Now, let's solve \(\lambda^2 + 6\lambda + 6 = 0\) for \(\lambda\). We can use the quadratic formula: \(\lambda = \frac{-b \pm \sqrt{b^2 - 4ac}}{2a}\) where a=1, b=6, and c=6. Plugging these values into the formula: \(\lambda = \frac{-6 \pm \sqrt{6^2 - 4(1)(6)}}{2(1)}\) \(\lambda = \frac{-6 \pm \sqrt{36 - 24}}{2}\) \(\lambda = \frac{-6 \pm \sqrt{12}}{2}\) Now we have found two eigenvalues: \(\lambda_1 = -3 + \sqrt{3}\) and \(\lambda_2 = -3 - \sqrt{3}\).

Now, let's find the eigenvectors for each eigenvalue by solving the linear system \((A - \lambda I)v = 0\), where \(v\) is the eigenvector.

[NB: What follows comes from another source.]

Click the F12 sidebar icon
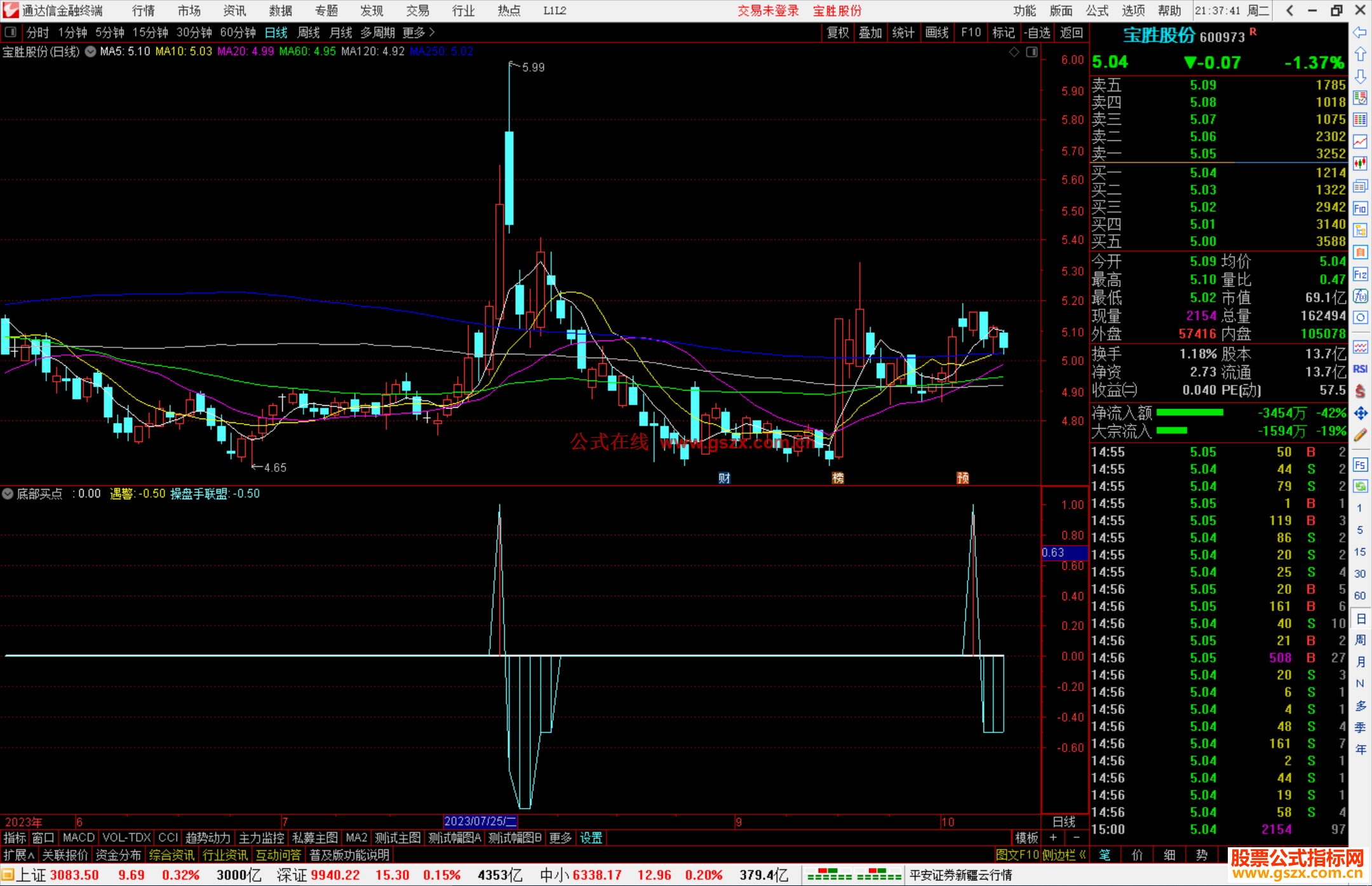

For \(\lambda_1 = -3 + \sqrt{3}\): \[ \left[\begin{array}{cc} 1-\sqrt{3} & -1 \\ 1 & -1-\sqrt{3} \end{array}\right] \left[\begin{array}{c} x_1 \\ x_2 \end{array}\right]= \left[\begin{array}{c} 0 \\ 0 \end{array}\right] \] We can find one eigenvector for \(\lambda_1\): \(v_1 = \left[\begin{array}{c}1\\1 + \sqrt{3}\end{array}\right]\) For \(\lambda_2 = -3 - \sqrt{3}\): \[ \left[\begin{array}{cc}1+\sqrt{3} & -1 \\ 1 & -1+\sqrt{3} \end{array}\right] \left[\begin{array}{c} x_1 \\ x_2 \end{array}\right]= \left[\begin{array}{c} 0 \\ 0 \end{array}\right] \] We can find one eigenvector for \(\lambda_2\): \(v_2 = \left[\begin{array}{c}1\\1 - \sqrt{3}\end{array}\right]\)

Now we have eigenvalues and eigenvectors to form the general solution for the system: \(\mathbf{x}(t) = c_1 e^{(-3 + \sqrt{3})t} \left[\begin{array}{c}1\\1+\sqrt{3}\end{array}\right] + c_2 e^{(-3 - \sqrt{3})t} \left[\begin{array}{c}1\\1-\sqrt{3}\end{array}\right]\)

Applying the initial condition \(\mathbf{x}(0)=\left[\begin{array}{r}0 \\ -1\end{array}\right]\), we have: \(c_1\left[\begin{array}{c}1\\1+\sqrt{3}\end{array}\right] + c_2\left[\begin{array}{c}1\\1-\sqrt{3}\end{array}\right] = \left[\begin{array}{r}0 \\ -1\vphantom{\sqrt{3}}\end{array}\right]\) Solving this linear system, we obtain \(c_1 = -\frac{1}{2}\) and \(c_2 = \frac{1}{2}\).

Finally, we have the particular solution \(\mathbf{x}(t)\): \(\mathbf{x}(t) = -\frac{1}{2} e^{(-3 + \sqrt{3})t} \left[\begin{array}{c}1\\1+\sqrt{3}\end{array}\right] + \frac{1}{2} e^{(-3 - \sqrt{3})t} \left[\begin{array}{c}1\\1-\sqrt{3}\end{array}\right]\) This is the solution to the initial-value problem.